> Dataset records:
-.-.-

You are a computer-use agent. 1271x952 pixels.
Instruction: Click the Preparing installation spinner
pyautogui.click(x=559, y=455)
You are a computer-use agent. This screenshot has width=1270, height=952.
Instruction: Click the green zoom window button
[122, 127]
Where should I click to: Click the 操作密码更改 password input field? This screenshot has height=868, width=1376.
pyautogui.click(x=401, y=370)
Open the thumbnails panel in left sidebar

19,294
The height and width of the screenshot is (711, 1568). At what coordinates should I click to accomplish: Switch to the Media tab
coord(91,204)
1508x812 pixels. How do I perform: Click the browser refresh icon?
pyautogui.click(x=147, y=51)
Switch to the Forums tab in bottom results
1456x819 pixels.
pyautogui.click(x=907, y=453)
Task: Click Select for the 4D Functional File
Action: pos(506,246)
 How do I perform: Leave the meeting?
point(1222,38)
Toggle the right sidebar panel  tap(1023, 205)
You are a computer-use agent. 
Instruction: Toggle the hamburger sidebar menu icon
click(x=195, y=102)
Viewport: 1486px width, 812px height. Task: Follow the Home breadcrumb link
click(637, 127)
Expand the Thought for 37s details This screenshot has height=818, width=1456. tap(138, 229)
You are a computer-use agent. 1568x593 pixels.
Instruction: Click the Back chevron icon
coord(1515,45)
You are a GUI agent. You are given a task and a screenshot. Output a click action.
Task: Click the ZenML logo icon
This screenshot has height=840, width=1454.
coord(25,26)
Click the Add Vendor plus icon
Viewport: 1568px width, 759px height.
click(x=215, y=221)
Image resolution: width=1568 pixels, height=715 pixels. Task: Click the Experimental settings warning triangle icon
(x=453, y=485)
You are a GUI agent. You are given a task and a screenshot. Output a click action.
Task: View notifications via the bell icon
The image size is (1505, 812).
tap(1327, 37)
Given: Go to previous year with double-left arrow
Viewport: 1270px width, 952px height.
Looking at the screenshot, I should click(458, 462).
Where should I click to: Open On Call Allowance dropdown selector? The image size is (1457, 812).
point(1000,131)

-.-.-

> REQUIREMENT: Write out again, exactly, the line containing "Given: Go to" and every later line of the records. Omit the rest.

> RESULT:
Given: Go to previous year with double-left arrow
Viewport: 1270px width, 952px height.
Looking at the screenshot, I should click(458, 462).
Where should I click to: Open On Call Allowance dropdown selector? The image size is (1457, 812).
point(1000,131)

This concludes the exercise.